● Selected text
OSAKA -- Phan Bich Chi, a 30-year-old Vietnamese staffer at the Osaka International House Foundation, can't catch a break, literally. There are days when the phone calls never cease for the Vietnamese-Japanese interpreter.
"We have become much busier since this spring," she said. "From time to time, I keep speaking over the phone throughout my eight-hour workday."
A shortage of Vietnamese language interpreters is making it difficult for Vietnamese residents of Japan to receive adequate government and other services.
The problem is a byproduct of the steep increase in the number of Vietnamese residents, a result of the government's push to attract foreign workers to cope with the country's acute labor crunch.
The foundation, affiliated with the Osaka city office, sends interpreters to foreigners or refers them to government offices. Since COVID-19 began spreading, it has been called on to respond to an increasing number of inquiries about health care and employment from Vietnamese residents.
It received 799 inquiries in July, up nearly three times from February. The total included 124 inquiries made in Vietnamese, the third-largest number after those in Chinese and English. In July 2019, when the service opened its phone lines, only three inquires were in Vietnamese.
The staff of Vietnamese interpreters, though expanded in September, will be unable to cope with the workload if the number of inquiries keeps rising.
It is not alone.
Multi-Language Information Center (MIC) Kanagawa, a nonprofit organization in Yokohama, Kanagawa Prefecture, dispatches foreign language interpreters to hospitals in the prefecture. In March, before it began to hold off the service due to the coronavirus scare, it received 45 requests for Vietnamese interpreters. It managed to secure 12.
As the number of Vietnamese interpreters is limited, "we often have no other choice than to turn down requests, even today," a staff member said.
There were 420,415 Vietnamese residents in Japan as of the end of June, up 2% from the end of last year and 3.4 times more than five years earlier, according to the Justice Ministry. They accounted for 14.6% of all foreign residents in Japan, up 8.8 percentage points from five years earlier and the third highest ratio, after Chinese and Koreans.
In 2019, the government created a new visa status to accept "specified skilled workers" in 14 sectors experiencing serious labor shortages, such as nursing care, agriculture and construction.

● What you will do
(A) In the article on Vietnamese interpreters in Japan, what is the stated cause of the shortage of Vietnamese language interpreters?
(B) Write a continuation of the article on Vietnamese interpreters in Japan, starting after its last paragraph.

● Excerpted data
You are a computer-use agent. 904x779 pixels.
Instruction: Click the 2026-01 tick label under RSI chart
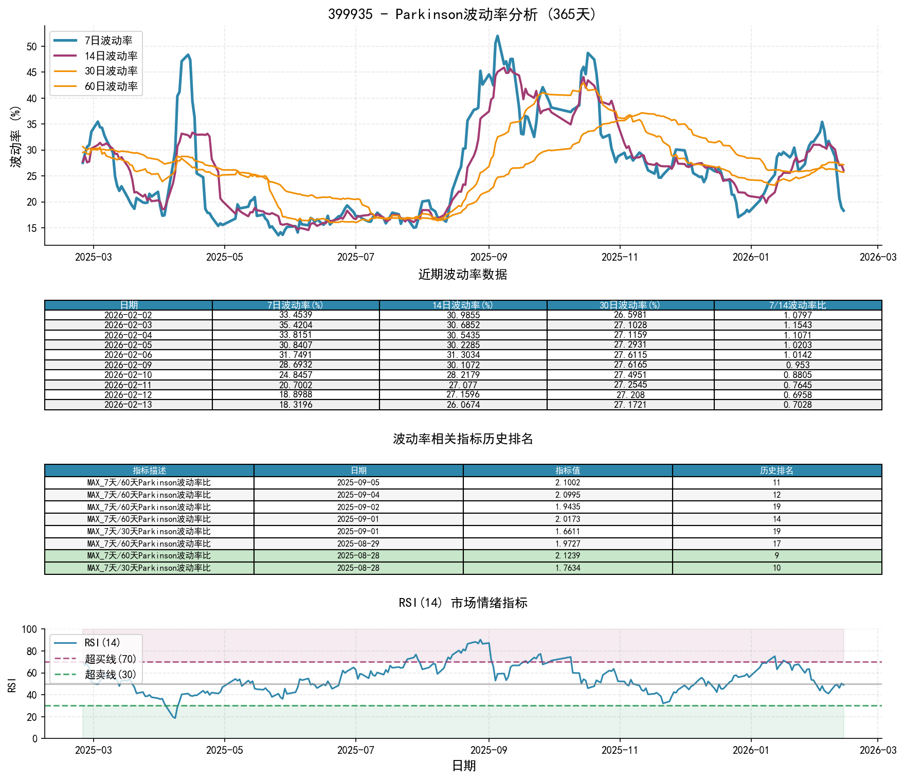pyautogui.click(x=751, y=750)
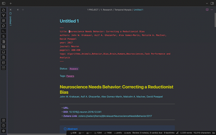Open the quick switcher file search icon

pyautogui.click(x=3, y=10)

---

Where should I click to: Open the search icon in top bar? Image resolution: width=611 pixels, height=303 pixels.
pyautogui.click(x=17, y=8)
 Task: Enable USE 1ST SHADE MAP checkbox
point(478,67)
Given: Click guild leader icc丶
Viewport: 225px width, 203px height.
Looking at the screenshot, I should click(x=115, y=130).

---

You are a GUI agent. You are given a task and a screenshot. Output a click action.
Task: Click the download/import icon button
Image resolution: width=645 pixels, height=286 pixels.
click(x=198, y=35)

● Answers
(A) The shortage is a byproduct of the steep increase in the number of Vietnamese residents in Japan. That increase came from the government's push to attract foreign workers to cope with the country's acute labor crunch.

(B)
Since then, thousands of Vietnamese, Indonesians and other Asians have made their way to Japan. This year, however, Vietnam reacted to the pandemic by strictly restricting entries, even re-entries, and now many Vietnamese nationals who took jobs in Japan are unable to return home.
The number of Vietnamese interpreters is small because there is a scarcity of second- and third-generation Vietnamese fluent in both Japanese and Vietnamese. Japan's Korean and Chinese communities, on the other hand, have much deeper roots.
Tight public finances make local governments reluctant to hire permanent interpreters due to the limited number of foreigners. Exceptions are governments that have large foreign populations, such as the Oizumi town office in Gunma Prefecture and the Yao municipal government in Osaka Prefecture.
"Local governments depend on volunteers from affiliated organizations or NPOs," said Makiko Mizuno, a professor at Kinjo Gakuin University who is familiar with interpretation services for foreign residents.
The interpreter shortage worries foreign residents. The Osaka foundation often receives requests for advice from foreigners reluctant to visit the Immigration Services Agency or police for fear they will not be understood due to their poor Japanese.
"Interpreters are required to have not only linguistic abilities but also knowledge of technical terms and good note-taking skills. Volunteers may lack the latter attributes, which can lead them to mistranslate," said Minoru Naito, associate professor at the Tokyo University of Foreign Studies. "To offer proper services to foreigners, the government should secure high-quality interpreters through the establishment of a national qualification system and create a mechanism to hire them for appropriate compensation."
Noting the shortage of interpreters in administrative and other public services, Kinjo Gakuin University's Mizuno said, "The government does not have a clear future vision in its policy of accepting foreign workers. While welcoming foreigners as labor, the central government relies on local governments' efforts to help them blend into their neighborhood communities. This cherry-picking approach is not acceptable."
Countries with large populations of immigrants have established mechanisms to eliminate linguistic barriers and offer support.
Australia, for example, has interpreters of various languages available all day and night so that immigrants can receive government services. It also offers English education programs to help them stand on their own feet.
The U.S. and Britain have systems to accredit interpreters for immigrants.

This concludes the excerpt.